EUROPA
Resultó sibilina la idea de incluir las elecciones europeas junto a las municipales y autonómicas. De celebrarlas por separado, ¿qué porcentaje de electores acudiría a las urnas?, ¿llegaría al cuarenta? El español se siente europeo, entre otras cosas porque pocos son los que no han viajado al extranjero. Pero, poco más. Y quien no esté de acuerdo con ello, que vaya por ahí preguntando a los jóvenes, e incluso a los menos jóvenes, cuántos escaños le corresponden a España en el Parlamento de Estrasburgo; cuándo pasó a formar parte España de la Unión Europea, cuántos países la conforman actualmente, cuántos la conformaron en sus inicios, cuándo fue ese inicio, por qué se formó, cómo se llamó, quiénes fueron los padres fundadores. Por ignorar son mayoría los que incluso ignoran que un diputado europeo no sólo cobra 8.200 euros al mes, sino que incluso goza de un nada despreciable suplemento de 4.290 para dietas y gastos. Un chollo, vamos, a medida de unos cuantos a quienes los partidos envían allí como premio o incluso como castigo, para quitárselos de en medio. Un exilio dorado, como el de Puigdemont.

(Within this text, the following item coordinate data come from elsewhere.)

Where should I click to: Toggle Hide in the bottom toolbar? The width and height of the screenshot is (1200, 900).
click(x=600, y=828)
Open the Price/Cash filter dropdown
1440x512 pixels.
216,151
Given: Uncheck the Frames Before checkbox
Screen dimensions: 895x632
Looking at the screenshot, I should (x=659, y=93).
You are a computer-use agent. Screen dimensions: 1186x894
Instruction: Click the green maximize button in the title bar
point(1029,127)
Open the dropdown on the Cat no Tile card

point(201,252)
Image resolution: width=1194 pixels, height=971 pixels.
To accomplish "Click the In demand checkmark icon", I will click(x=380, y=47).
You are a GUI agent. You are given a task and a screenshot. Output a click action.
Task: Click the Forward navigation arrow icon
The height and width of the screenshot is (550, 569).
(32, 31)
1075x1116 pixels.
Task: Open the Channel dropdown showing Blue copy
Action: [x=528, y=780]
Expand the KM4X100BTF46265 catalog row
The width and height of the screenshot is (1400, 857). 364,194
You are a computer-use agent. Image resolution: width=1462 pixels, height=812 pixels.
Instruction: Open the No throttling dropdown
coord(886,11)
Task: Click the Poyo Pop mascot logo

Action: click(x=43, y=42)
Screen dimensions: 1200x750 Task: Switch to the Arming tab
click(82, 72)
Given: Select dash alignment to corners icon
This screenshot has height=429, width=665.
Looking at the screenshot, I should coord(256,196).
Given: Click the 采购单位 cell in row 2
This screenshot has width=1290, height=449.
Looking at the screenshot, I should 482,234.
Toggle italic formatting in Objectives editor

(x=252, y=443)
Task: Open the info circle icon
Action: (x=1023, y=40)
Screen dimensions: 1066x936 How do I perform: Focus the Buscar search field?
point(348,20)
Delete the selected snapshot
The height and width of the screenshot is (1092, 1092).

Incluso los que fuimos europeístas de pro vacilamos a la hora de definirnos hoy día, y ya no por participar del movimiento involucionista de vuelta al terruño que parece haberse adueñado de Europa, y no digamos de España, sino, y sobre todo, por el esperpento en que, por culpa de los miedos, se ha convertido aquella hermosa idea inicial como forma de que la unión hiciera la fuerza y se pusiera fin de una vez a las decenas de guerras que durante siglos devastaron las tierras europeas, hasta culminar en las dos guerras mundiales, con un continente destruido por los aviones norteamericanos y los tanques rusos. Los fanatismos quedaron enterrados en los campos y ciudades de Europa, a costa de quedar arrasados, casi como quedó Cartago.
El proyecto integrador europeo de Adenauer, De Gaulle y Spark se ha quedado en un puro mercadeo en el que a duras penas sobrevive el euro. Y pensar que, a raíz de la última ampliación, incluso se habló de abrir las puertas a Turquía… Hoy se habla de un ejército europeo, ¿para qué?, ¿para seguir poniendo puertas al río de extranjeros que sin cesar acuden a ella en busca de una solución a sus vidas? La idea de Europa cada vez se ve más como algo lejano, escasamente humano, formado por una legión de funcionarios preocupados sobre todo por su nivel de vida y que sólo hablan de números, de estadísticas, o incluso de imponer más y más sacrificios a aquellos que se exceden en el gasto permitido.
Es muy posible, no cabe duda, que hayamos perdido un tiempo precioso, pero lo que a nadie medianamente informado se le oculta es que somos víctimas de las propias contradicciones que entraña nuestro sentir democrático, tal y como se ha puesto de manifiesto desde el momento en que la guerra de Irak y la de Siria lanzan hacia Europa toda una riada de refugiados que vienen a unirse al incesante flujo de africanos y sudamericanos. La llegada al poder de Trump, el ardor expansivo de Putin y la política artera británica (siempre a la suya, como hiciera Churchill embaucando a Stalin, mientras Roosevelt agonizaba) amenazan con hacer de Europa lo mismo que los europeos del siglo XVII hicieron con Felipe II y con España.
Nuestro porvenir se juega en Bruselas y en Estrasburgo, pero nosotros, como los italianos, los polacos, húngaros, portugueses, etc., vivimos apegados al terruño, a mil millas de esos hombres de negro que de vez en cuando se reúnen y dictan órdenes que emanan de Berlín y París. Este problema, desde luego, no se resuelve con una asignatura en el plan de estudios o potenciando los programas erasmus o sócrates. Hace falta mucho más. Veremos qué ocurrirá, a todo esto, con un parlamento europeo renovado con un amplio sector de gentes, que, como ocurre ya en el parlamento español, únicamente están allí para socavarlo.